Sunday, October 26, 2008

Cullen has put NZ financial sytem in grave danger

Michael Cullen's belated move last week to guarantee deposits in the wake of a major world credit meltdown is his dumbest move ever as Finance Minister in 9 years and puts our banking and financial system at massive risk.


We needed a deposit guarantee system but it needed to be properly put together, with guarantees for interbank lending, which is the real crux of the credit meltdown, and a guarantee of deposits at our stable banks, not finance companies, which have a much higher risk and offer higher interest rates than banks.

In the haphazard way in which it the deposit guarantee has been constructed, it has already distorted various financial markets and had a run on money coming from banks, managed funds, the New Zealand stockmarket and proceeds from recent house sales and going towards risky and dodgy finance companies.

And why wouldn't you put your money into finance companies?

They now have the same guarantees as the major banks but with higher returns !

Cullen has now produced a scenario that the banks, which were receiving money from finance companies because they were too risky and most of them dodgy, are now unfairly put at risk themselves as depositors money is removed from their vaults to go to higher return finance companies.
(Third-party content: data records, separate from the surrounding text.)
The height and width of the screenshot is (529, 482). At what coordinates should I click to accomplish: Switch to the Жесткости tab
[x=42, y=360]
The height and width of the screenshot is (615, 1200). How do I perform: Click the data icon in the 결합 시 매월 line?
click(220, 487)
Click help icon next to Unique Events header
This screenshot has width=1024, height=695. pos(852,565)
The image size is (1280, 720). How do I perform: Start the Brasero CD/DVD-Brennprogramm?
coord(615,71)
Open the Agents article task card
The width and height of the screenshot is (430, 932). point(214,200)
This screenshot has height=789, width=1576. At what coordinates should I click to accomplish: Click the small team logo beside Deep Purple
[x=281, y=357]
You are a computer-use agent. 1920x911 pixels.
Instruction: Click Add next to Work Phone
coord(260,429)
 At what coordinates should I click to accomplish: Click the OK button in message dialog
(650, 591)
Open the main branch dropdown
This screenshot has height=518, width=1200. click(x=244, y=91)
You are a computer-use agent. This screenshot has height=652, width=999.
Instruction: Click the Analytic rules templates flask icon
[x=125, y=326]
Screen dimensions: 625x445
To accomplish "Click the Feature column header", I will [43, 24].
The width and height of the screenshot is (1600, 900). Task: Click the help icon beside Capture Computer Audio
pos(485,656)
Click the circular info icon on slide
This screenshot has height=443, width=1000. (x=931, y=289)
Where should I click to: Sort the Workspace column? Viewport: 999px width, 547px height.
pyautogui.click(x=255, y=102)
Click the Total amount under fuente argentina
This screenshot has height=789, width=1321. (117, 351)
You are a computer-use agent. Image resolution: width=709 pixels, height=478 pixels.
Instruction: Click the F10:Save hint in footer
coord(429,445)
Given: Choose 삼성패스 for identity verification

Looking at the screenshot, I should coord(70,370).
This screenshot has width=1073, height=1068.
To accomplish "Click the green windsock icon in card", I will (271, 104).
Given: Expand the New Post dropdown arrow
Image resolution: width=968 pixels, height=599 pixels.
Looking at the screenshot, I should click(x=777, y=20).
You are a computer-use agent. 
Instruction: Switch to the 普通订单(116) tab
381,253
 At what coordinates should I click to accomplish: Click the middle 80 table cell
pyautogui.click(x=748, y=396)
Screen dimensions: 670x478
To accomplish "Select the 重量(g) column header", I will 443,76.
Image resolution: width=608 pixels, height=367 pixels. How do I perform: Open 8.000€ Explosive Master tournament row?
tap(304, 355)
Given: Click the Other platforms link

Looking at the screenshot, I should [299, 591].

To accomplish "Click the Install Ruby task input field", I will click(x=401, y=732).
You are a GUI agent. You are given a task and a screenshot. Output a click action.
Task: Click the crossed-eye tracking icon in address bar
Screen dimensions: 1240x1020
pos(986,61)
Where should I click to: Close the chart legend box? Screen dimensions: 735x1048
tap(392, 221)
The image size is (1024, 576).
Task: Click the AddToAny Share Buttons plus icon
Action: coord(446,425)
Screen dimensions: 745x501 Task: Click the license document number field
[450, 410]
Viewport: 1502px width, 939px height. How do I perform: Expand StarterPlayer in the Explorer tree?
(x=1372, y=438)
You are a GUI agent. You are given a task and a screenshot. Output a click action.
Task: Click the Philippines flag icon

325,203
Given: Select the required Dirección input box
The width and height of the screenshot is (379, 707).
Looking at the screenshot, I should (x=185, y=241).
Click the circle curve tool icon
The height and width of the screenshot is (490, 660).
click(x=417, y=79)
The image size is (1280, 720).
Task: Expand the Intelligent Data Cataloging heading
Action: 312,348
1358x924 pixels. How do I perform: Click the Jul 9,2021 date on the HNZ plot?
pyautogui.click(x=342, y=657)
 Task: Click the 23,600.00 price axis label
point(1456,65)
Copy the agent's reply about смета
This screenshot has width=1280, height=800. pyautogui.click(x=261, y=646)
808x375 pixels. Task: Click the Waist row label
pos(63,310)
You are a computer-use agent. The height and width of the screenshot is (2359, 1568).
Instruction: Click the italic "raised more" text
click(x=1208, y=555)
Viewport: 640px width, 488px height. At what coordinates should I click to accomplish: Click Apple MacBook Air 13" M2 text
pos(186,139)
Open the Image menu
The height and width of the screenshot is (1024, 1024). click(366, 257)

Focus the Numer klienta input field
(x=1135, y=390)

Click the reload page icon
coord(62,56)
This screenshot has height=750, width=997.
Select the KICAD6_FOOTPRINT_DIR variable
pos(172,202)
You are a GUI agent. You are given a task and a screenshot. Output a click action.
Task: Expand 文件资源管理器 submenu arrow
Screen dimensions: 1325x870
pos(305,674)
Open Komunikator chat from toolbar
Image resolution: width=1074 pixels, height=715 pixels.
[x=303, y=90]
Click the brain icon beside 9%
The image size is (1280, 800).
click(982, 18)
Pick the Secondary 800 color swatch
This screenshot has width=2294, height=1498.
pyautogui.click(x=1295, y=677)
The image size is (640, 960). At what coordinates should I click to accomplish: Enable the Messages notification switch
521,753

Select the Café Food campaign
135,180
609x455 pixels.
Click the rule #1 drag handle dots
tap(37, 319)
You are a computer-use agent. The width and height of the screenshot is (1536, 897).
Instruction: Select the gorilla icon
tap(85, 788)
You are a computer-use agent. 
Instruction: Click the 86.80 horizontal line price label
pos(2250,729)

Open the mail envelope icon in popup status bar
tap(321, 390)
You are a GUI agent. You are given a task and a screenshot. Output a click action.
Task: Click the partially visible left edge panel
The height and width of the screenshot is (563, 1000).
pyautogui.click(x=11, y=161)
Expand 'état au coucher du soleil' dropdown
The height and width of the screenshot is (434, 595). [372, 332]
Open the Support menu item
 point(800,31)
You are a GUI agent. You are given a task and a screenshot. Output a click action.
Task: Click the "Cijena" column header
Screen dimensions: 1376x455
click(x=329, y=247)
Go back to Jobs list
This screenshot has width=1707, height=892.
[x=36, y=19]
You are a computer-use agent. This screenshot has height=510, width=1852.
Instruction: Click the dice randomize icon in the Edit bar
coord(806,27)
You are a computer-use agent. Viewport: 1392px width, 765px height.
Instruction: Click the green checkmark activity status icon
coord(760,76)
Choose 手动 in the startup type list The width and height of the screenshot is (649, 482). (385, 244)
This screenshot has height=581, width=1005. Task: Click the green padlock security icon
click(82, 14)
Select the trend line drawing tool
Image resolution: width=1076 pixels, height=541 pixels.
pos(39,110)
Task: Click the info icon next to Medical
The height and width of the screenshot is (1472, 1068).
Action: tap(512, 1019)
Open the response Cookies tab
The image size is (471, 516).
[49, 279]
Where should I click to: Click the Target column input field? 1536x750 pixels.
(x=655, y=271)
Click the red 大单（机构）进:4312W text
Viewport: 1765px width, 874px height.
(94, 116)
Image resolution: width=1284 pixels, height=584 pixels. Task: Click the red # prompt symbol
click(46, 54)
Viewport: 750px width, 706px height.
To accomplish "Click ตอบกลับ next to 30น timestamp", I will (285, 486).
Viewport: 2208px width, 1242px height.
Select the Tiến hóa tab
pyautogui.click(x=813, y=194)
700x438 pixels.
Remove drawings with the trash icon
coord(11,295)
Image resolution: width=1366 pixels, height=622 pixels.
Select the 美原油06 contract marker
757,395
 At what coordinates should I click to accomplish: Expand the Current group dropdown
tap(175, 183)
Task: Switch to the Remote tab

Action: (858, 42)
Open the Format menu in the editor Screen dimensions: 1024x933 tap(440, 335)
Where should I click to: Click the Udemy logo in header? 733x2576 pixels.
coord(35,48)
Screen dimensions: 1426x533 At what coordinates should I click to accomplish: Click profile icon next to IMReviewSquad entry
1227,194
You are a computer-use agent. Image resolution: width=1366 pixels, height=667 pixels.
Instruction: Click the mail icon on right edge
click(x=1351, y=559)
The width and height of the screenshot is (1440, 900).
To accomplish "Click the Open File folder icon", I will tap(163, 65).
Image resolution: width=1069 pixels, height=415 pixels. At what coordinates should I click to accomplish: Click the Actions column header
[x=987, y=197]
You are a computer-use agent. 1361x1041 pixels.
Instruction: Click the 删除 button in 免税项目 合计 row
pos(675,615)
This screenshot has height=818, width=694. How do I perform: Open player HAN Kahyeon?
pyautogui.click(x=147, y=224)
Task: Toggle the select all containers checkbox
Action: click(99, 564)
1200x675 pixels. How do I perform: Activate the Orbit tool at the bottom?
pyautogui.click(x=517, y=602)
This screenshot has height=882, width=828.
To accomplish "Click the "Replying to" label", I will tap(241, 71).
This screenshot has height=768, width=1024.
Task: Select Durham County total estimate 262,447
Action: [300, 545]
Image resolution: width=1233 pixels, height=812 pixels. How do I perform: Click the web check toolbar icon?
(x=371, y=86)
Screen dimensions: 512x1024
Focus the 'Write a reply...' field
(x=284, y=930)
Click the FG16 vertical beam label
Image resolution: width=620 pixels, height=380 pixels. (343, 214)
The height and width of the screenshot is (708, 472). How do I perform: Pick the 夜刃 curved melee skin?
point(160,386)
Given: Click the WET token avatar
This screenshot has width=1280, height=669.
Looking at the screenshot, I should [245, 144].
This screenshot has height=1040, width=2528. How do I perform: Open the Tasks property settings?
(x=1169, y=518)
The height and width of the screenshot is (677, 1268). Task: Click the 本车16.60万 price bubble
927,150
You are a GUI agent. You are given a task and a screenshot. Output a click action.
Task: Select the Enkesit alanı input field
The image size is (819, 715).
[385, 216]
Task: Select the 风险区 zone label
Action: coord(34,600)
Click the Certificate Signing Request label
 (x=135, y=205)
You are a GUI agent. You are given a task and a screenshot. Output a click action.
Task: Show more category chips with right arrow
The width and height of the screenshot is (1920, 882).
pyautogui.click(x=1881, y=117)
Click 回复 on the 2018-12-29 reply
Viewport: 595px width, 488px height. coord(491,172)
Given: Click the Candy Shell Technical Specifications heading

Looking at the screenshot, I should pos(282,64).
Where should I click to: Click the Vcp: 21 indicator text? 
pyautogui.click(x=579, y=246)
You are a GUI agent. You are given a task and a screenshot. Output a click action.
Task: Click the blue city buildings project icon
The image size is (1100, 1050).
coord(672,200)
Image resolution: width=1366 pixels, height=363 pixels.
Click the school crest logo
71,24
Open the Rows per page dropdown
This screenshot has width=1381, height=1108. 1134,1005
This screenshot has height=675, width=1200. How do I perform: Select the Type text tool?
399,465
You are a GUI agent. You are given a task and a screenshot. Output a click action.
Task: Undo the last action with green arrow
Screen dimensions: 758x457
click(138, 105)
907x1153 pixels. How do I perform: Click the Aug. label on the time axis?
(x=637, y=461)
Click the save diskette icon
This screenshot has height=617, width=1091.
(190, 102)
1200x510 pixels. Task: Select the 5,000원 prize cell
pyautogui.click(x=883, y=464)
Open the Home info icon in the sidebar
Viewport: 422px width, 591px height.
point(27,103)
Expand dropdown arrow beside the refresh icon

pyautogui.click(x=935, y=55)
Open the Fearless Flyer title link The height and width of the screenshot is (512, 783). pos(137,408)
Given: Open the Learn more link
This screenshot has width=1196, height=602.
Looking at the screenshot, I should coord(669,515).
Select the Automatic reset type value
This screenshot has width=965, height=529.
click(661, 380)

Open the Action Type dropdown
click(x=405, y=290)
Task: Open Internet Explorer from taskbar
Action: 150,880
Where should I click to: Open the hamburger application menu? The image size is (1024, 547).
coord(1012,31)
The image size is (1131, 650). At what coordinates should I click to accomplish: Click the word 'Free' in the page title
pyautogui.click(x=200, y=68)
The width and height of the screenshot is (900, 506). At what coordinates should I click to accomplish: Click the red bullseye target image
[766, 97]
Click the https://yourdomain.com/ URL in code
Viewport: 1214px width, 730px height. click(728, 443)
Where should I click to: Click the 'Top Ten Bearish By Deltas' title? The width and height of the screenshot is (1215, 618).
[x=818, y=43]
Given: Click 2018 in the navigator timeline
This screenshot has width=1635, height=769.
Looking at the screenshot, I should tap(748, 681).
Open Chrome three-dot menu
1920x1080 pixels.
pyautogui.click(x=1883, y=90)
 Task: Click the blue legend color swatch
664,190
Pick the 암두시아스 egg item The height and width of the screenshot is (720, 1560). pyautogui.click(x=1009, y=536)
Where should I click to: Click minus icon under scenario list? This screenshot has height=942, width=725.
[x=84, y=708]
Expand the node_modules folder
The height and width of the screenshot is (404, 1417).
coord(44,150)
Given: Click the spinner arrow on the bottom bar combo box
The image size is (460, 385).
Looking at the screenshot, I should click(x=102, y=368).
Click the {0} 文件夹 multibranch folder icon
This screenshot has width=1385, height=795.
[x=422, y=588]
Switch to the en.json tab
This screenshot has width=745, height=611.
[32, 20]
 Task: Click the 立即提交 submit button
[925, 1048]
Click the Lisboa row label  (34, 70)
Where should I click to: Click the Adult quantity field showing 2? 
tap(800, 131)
This is a nightmare unfolding and in effect puts the major banks at a huge disadvantage. They would have been more financially sound had Cullen done nothing.

Unfortunately Michael Cullen can do little to ameliorate the problem because hundreds of millions of dollars have already been transferred to finance companies and it wouldn't now be prudent to backtrack, practically and of course for himself and Labour would be politically disastrous.

What he could easily do now, since he has interfered already, is direct finance companies to limit their future interest rates and therefore stem the run on banks.

Unfortunately we have a man who is pig headed, does things politically instead of for practical reasons, is way out of his depth and experience and far too slow to react.

The man the he criticises, far from being an opportunist, is able to make the sorts of decisions that Cullen should have made; quickly, timely and with far more experience and accuracy.

As a currency trader, timing for John Key was crucial; not months, not weeks, not days, not hours, not minutes but seconds separated him from making a bad or a good decision.

And he was working in Trillions of dollars everyday, so today's economic climate is comparably like a walk in the park.

We all know how good he was at his job.

Cullen is not yesterdays man, he simply was never up to the job of Finance Minister in the first place and needs to fall on the sharp corners of his faux gold edged framed Doctorate of History degree before he ruins us financially.